Credit history is an inaccurate approximation of if you can afford a debt, an affordability assessment is much more accurate. Of course people will, do, complain about banks etc poking their noses in to your financial affairs but the sad reality the majority are just horrible at finances and will go in to debt that they cannot actually afford and will swear the whole time they can.

 

Credit history is really only useful for looking at historical and current non-payment, not a lot else. That's all it is used for here.

 

Like you shouldn't even be able to take out a loan or credit card without current proof of identity that includes a copy of a utility or bank statement within the last 6 months physically mailed to your address plus all the other stuff. There are a lot better ways and factors to prove identity but it seems resistance to improvements and change always wins out due to cost at the expense of the consumer and identity theft/fraud etc.

 

All these regulations and reform changes would take a damn long time and a lot of cost involved but personally I don't see that as a good reason not to do it, it's not like banks and finance institutions aren't making billions in profit every year, they can afford it.

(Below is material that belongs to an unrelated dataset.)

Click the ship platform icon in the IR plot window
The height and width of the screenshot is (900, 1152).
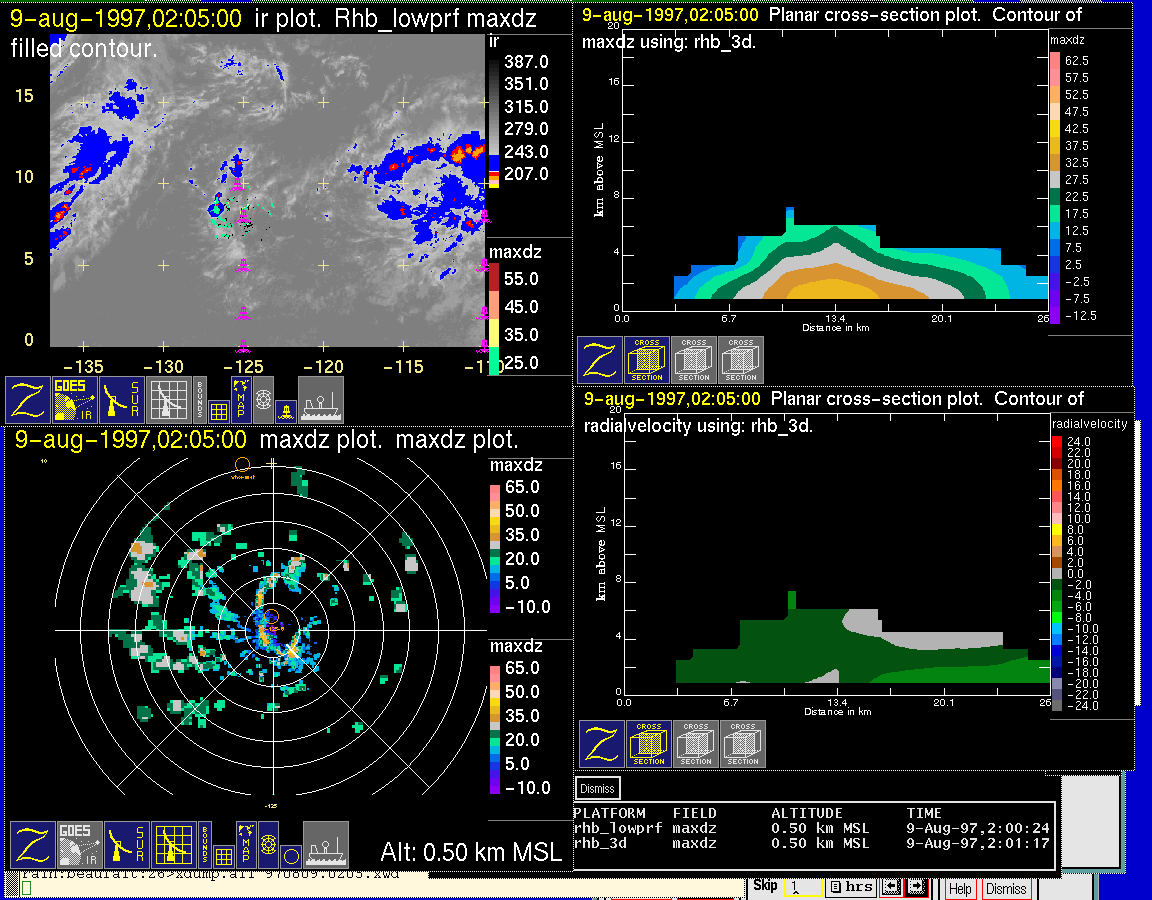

I think there’s some room for considering repayment history (someone with really poor organization represents a higher risk, even if they have money, taking it by force is expensive), though can certainly be weighed less. 
 

One aspect in the US that kind of blows a hole in relying on income, is the fact that most people here are employed At-Will, meaning that a borrower may be fired at any time, for any (non-protected) reason, or no reason. Even for someone not necessarily living paycheck to paycheck, an unexpected loss of job can be quite damaging. 
 

If I was a lender, I’d probably want to see adequate cash buffers to weather a storm (which itself can also indicate financial management), as otherwise I’m merely gambling on the borrower still having a job. A second job (or dual-income household) or side hustle would also provide a level of redundancy that reflects lower risk as well. 

If it’s allowed under law, I’d probably factor in general health of the borrower and family members as well. Many bankruptcies occur due to unexpected medical expenses, so a household placing their health first represents lower risk of medical expenses eating their buffers. I may even require a life insurance contract in more severe cases. 

Genetic factors, while tangibly impactful, are probably a step too far. 

[leadeater]

16 minutes ago, Zodiark1593 said:

I think there’s some room for considering repayment history (someone with really poor organization represents a higher risk, even if they have money, taking it by force is expensive), though can certainly be weighed less. 

Well I mean that's what I mentioned, that's all it is used for here. Good "credit" will never get you anything here, bad credit can get you denied but life here doesn't revolve around credit scores and way less things effect it, way less.